A madrugada subia como vapor de chaleira. Fevereiro de 1963: Londres atravessa o Big Freeze, neve empilhada nas calçadas desde dezembro, canos estourados, trens atrasados, crianças sem aula. As chaminés tossiam carvão. Em Primrose Hill, bairro de Camden, ao norte do Regent’s Park, em um andar alugado e frio, o gás de cidade assobia na cozinha; duas canecas de leite, pão com manteiga, portas vedadas para reter calor. Do lado de fora, o vento afia esquinas; dentro, relógios e respirações insistem. Ela escreve antes do amanhecer, não para explicar nada, mas para dar forma ao frio que ficou.

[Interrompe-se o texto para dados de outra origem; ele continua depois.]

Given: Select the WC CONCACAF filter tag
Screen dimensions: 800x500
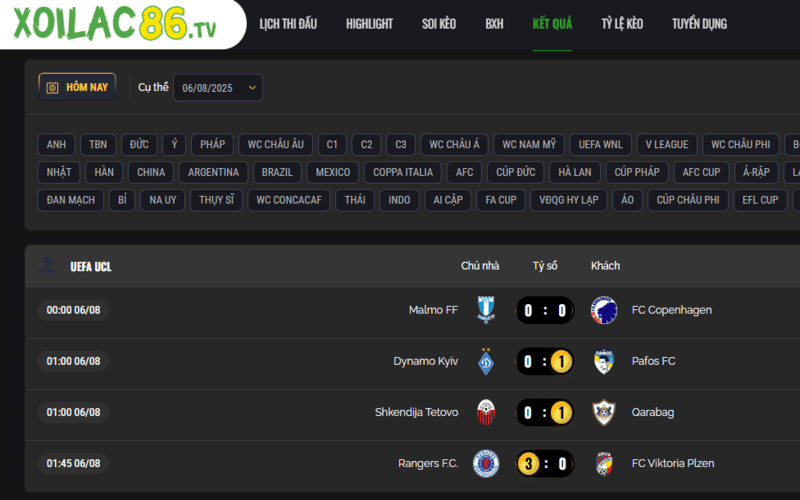Looking at the screenshot, I should [x=289, y=200].
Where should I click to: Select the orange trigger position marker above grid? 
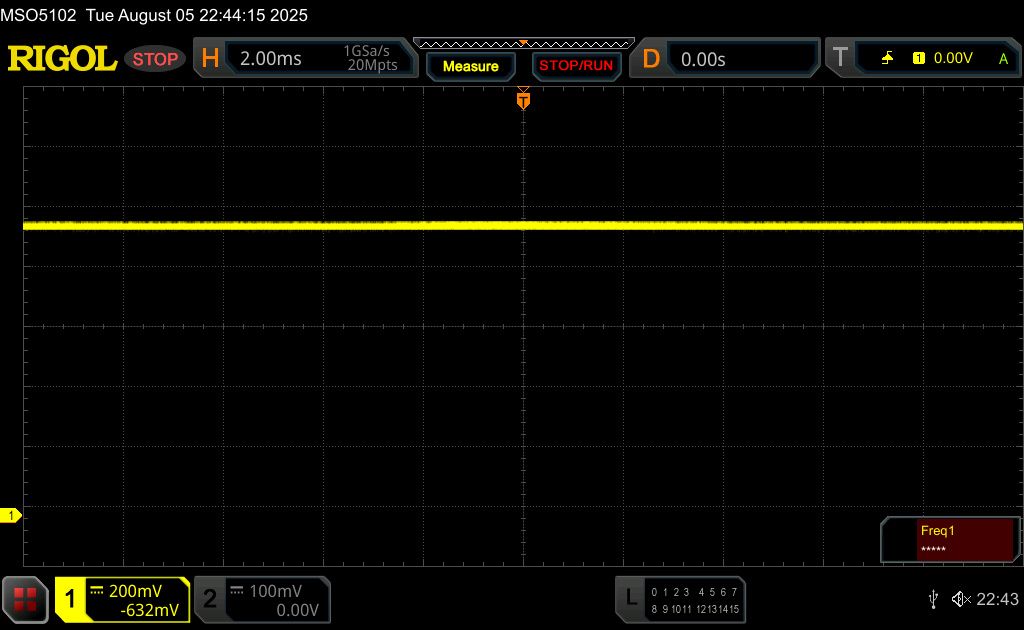pos(522,100)
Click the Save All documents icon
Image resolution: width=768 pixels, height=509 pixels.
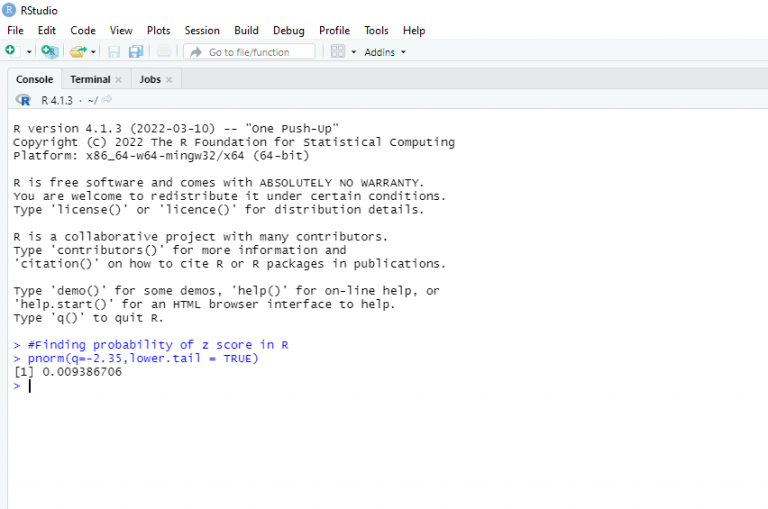click(x=136, y=51)
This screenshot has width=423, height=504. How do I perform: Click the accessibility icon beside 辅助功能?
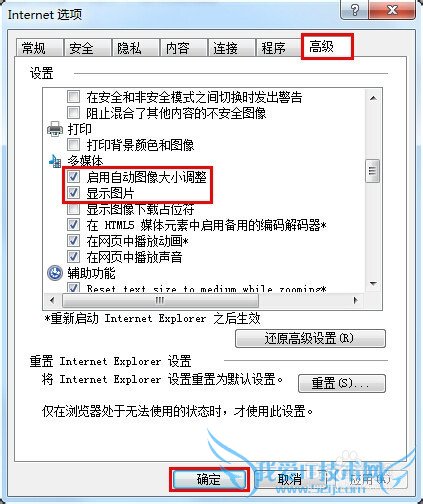55,273
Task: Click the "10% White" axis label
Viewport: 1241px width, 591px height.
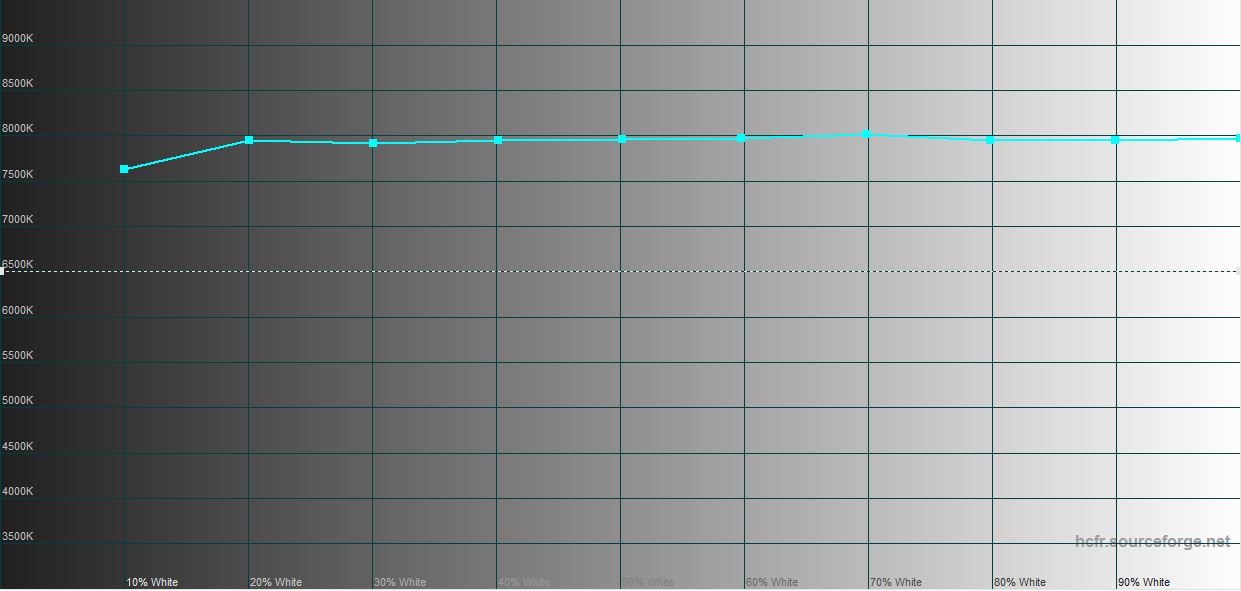Action: coord(152,582)
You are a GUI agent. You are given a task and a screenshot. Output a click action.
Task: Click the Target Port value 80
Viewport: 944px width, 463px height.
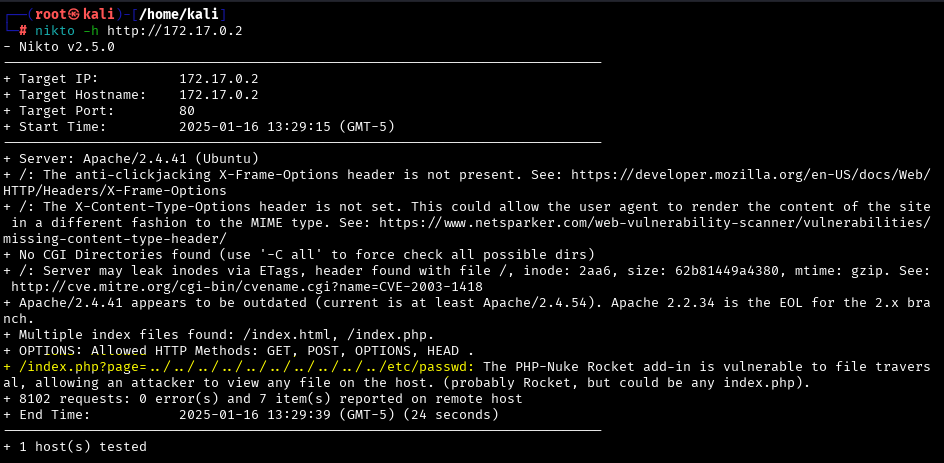coord(187,110)
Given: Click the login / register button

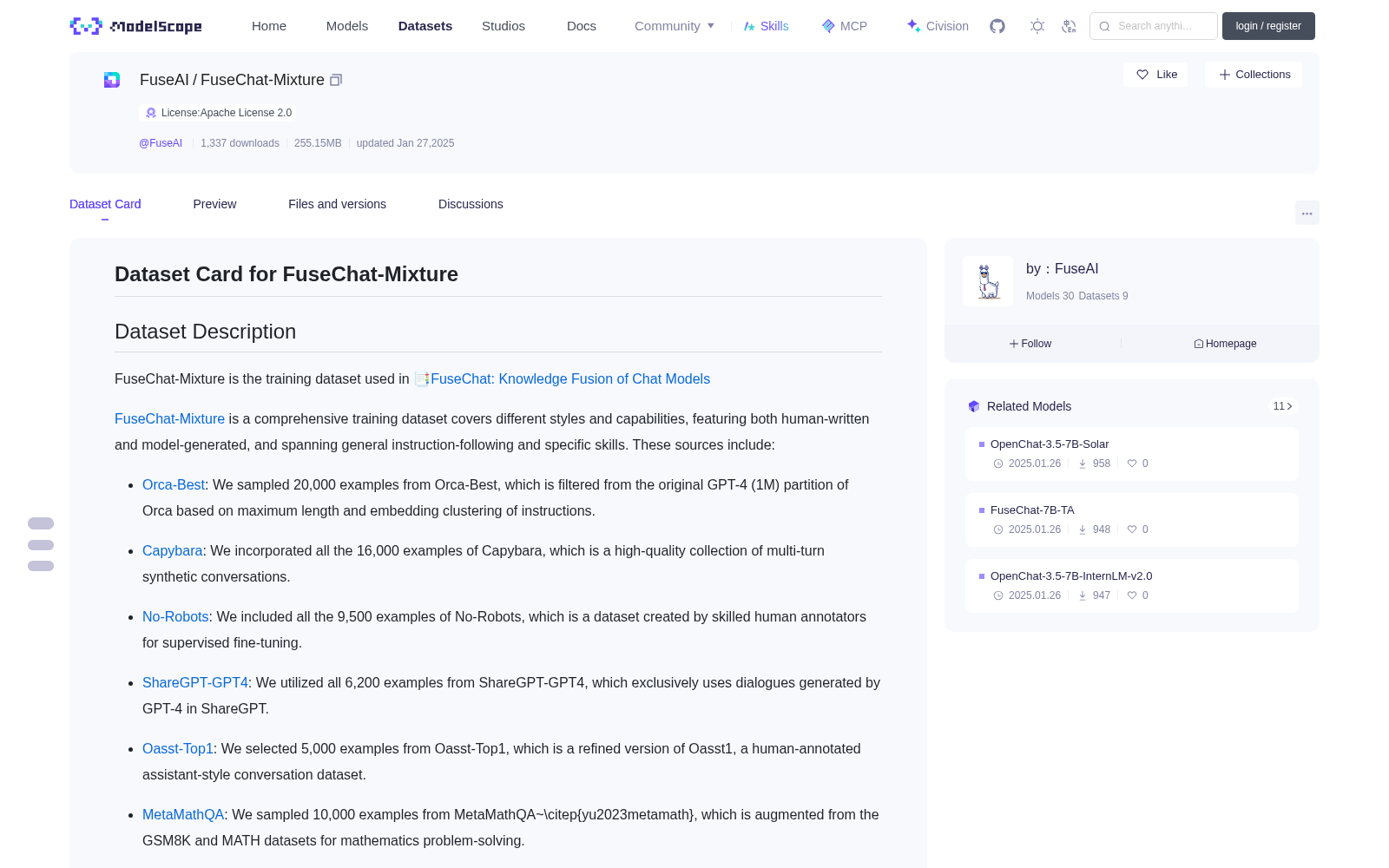Looking at the screenshot, I should pyautogui.click(x=1268, y=26).
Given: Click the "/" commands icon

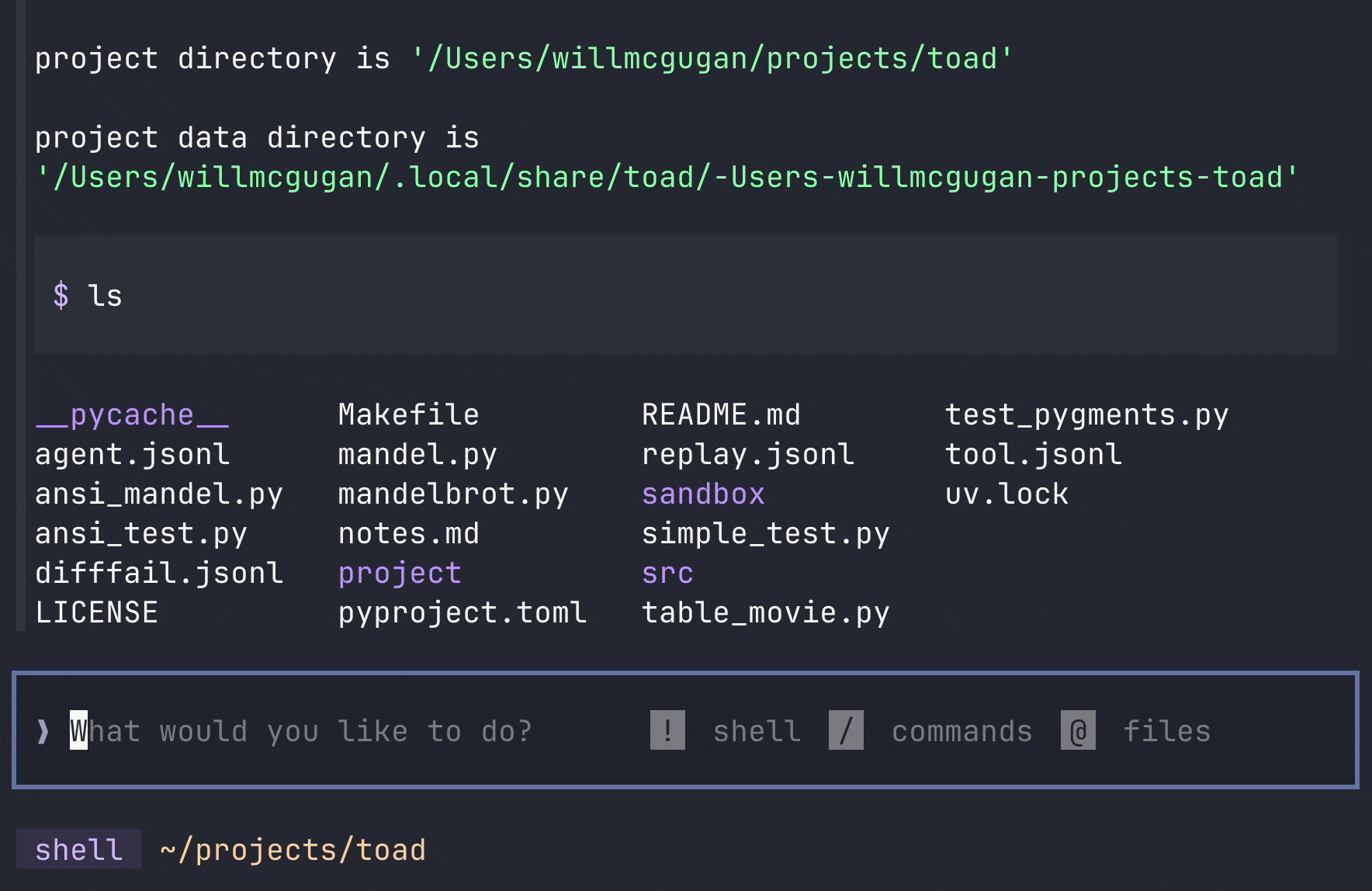Looking at the screenshot, I should pyautogui.click(x=846, y=730).
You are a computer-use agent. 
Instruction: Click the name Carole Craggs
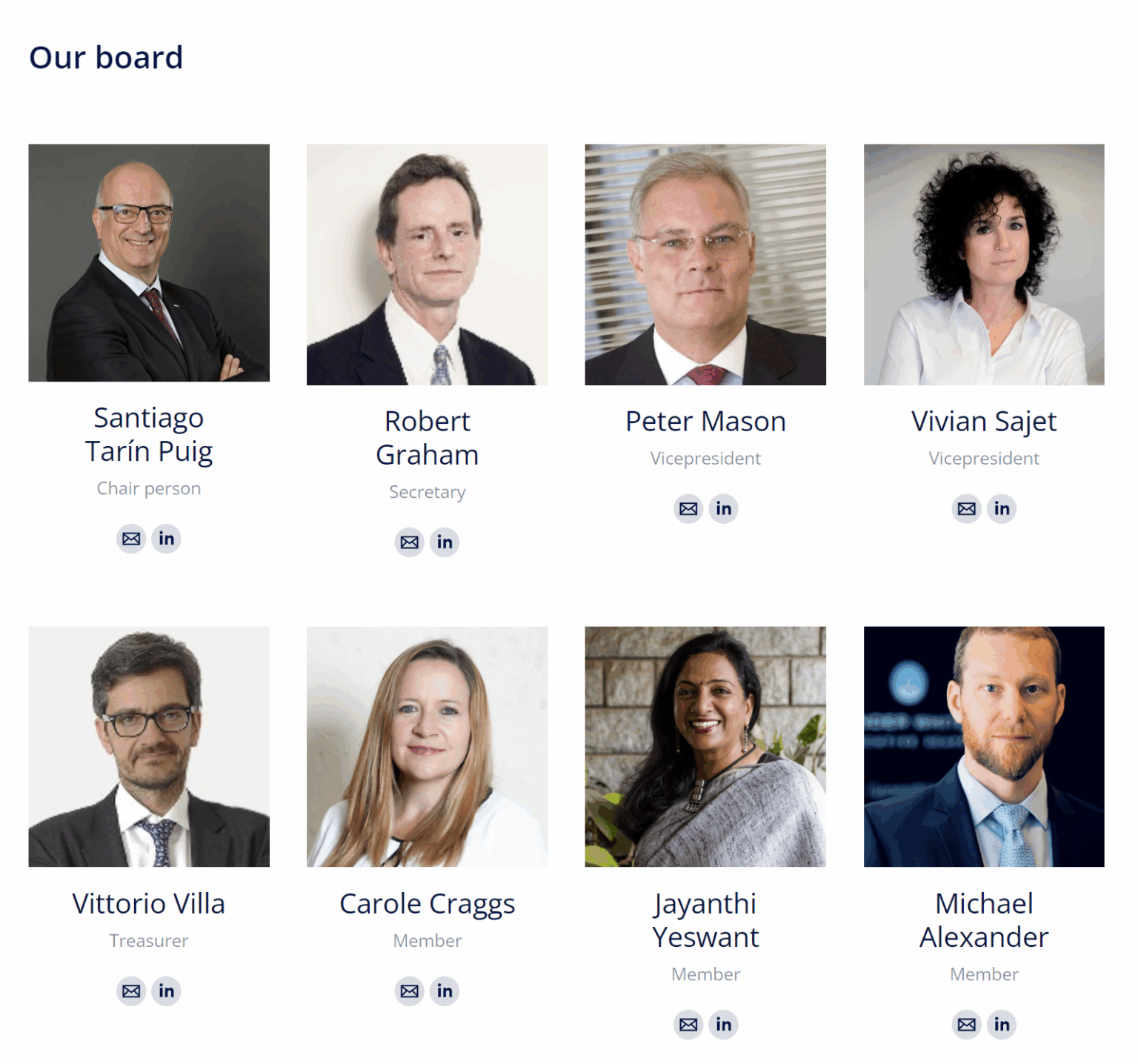pos(427,904)
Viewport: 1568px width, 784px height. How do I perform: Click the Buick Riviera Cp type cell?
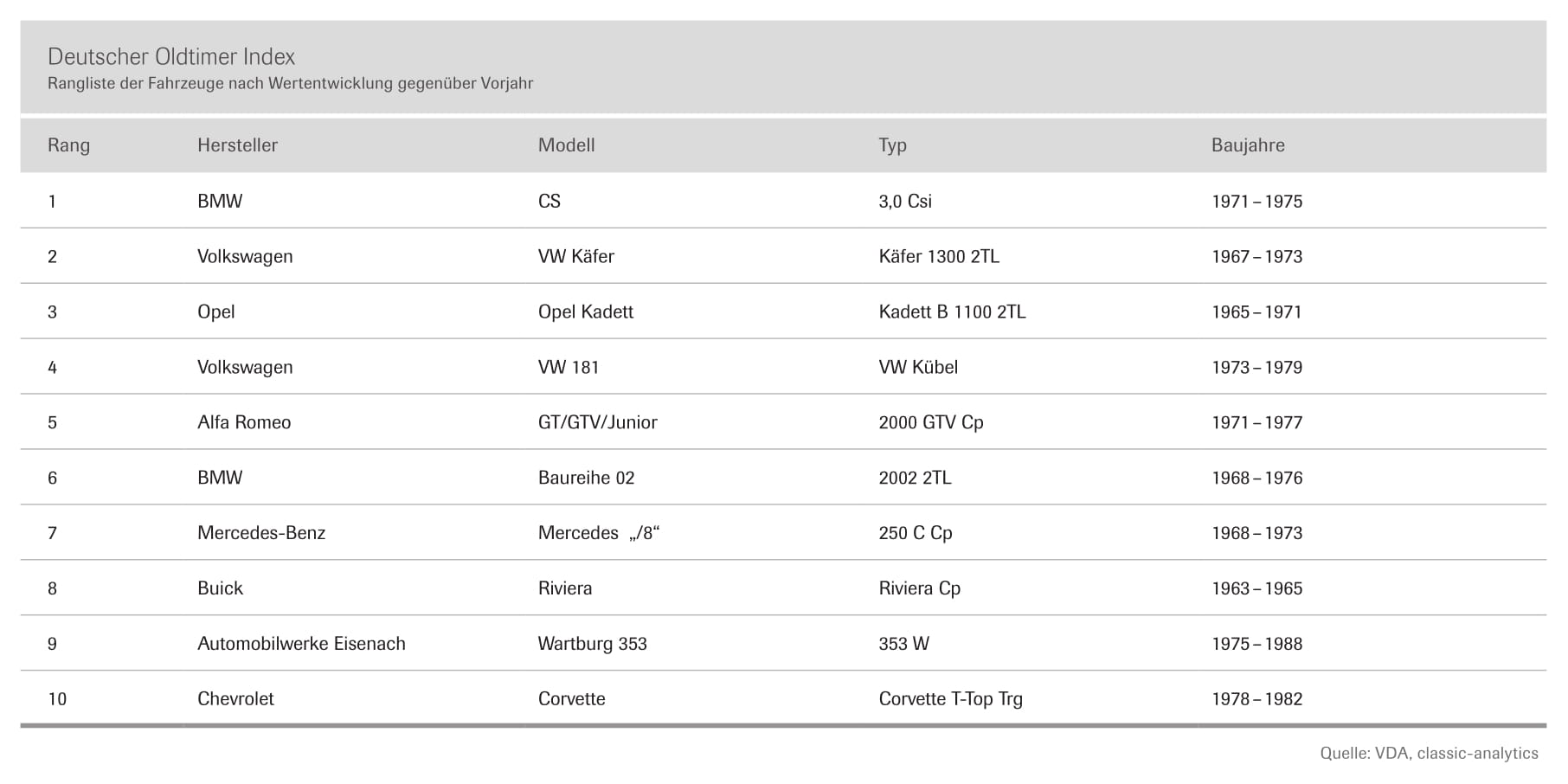tap(919, 588)
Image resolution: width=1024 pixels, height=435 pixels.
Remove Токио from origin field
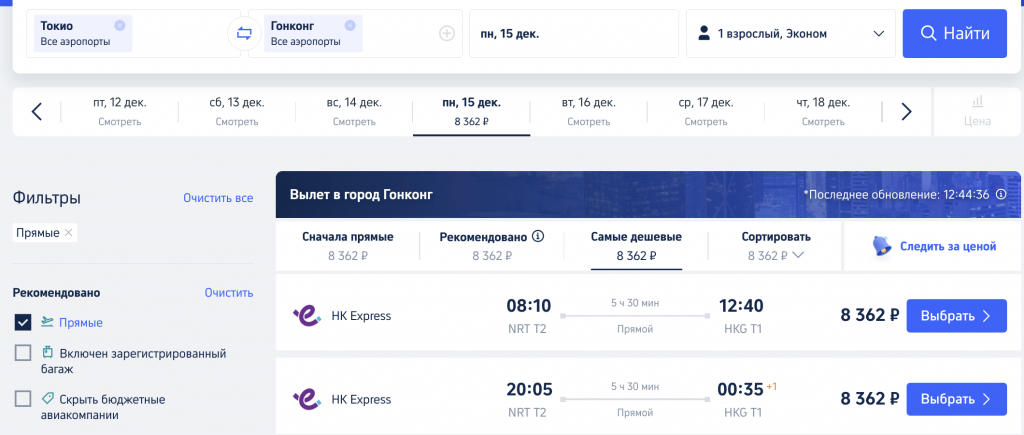tap(119, 25)
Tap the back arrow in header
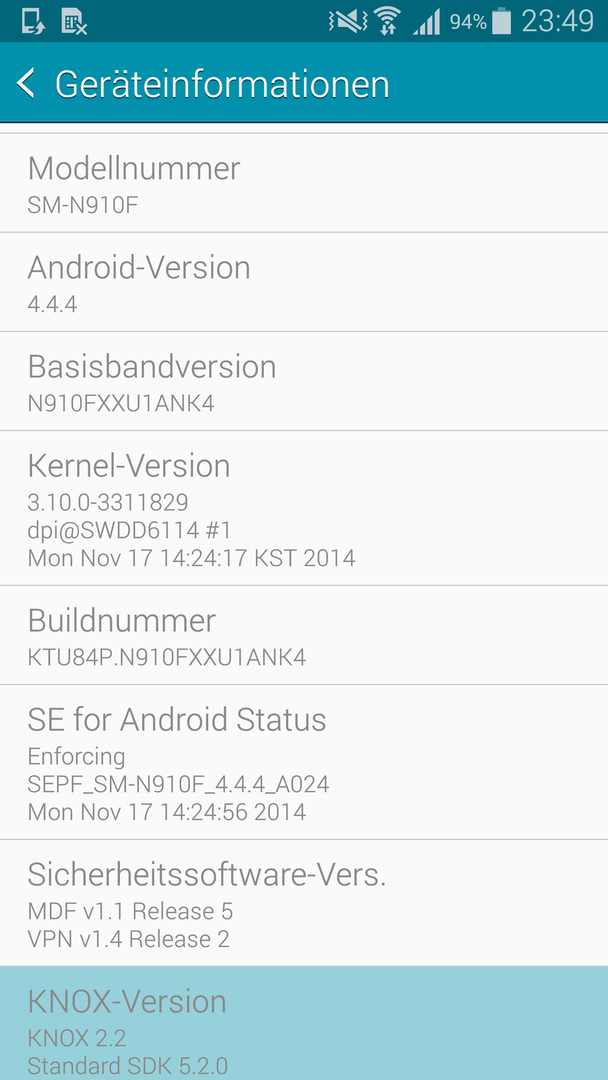The image size is (608, 1080). point(25,83)
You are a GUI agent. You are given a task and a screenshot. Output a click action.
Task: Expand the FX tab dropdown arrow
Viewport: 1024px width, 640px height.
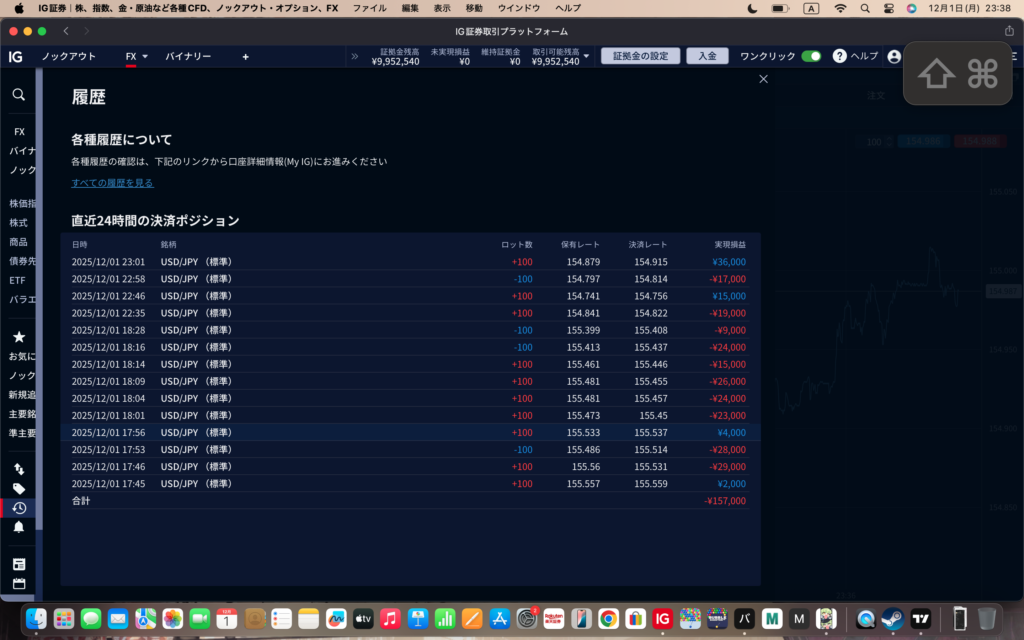(x=145, y=57)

Ela tinha trinta anos. No passaporte e nas fotografias, a promessa de uma figura disciplinada, penteado exato, boca firme. Antes do desmoronamento veio a ascensão: Boston, 1932, cadernos cedo de linhas apertadas, o rigor do Smith College; em 1955, a Fulbright a leva a Newnham College, Cambridge. Em fevereiro de 1956, na noite do “St. Botolph’s Review”, a timidez racha; meses depois, o casamento. Sob o mesmo teto, dois poetas: leituras públicas, páginas revistas na cozinha fria de Court Green, em Devon; “The Colossus and Other Poems” (1960); uma filha (1960) e um filho (1962); mais tarde, Londres. Era um retrato fácil, por isso enganoso. O que importava não cabia nas fotos; acontecia quando ninguém via, nas horas arrancadas antes do amanhecer, enquanto o país, no grande gelo de 1962–63, custava a aquecer.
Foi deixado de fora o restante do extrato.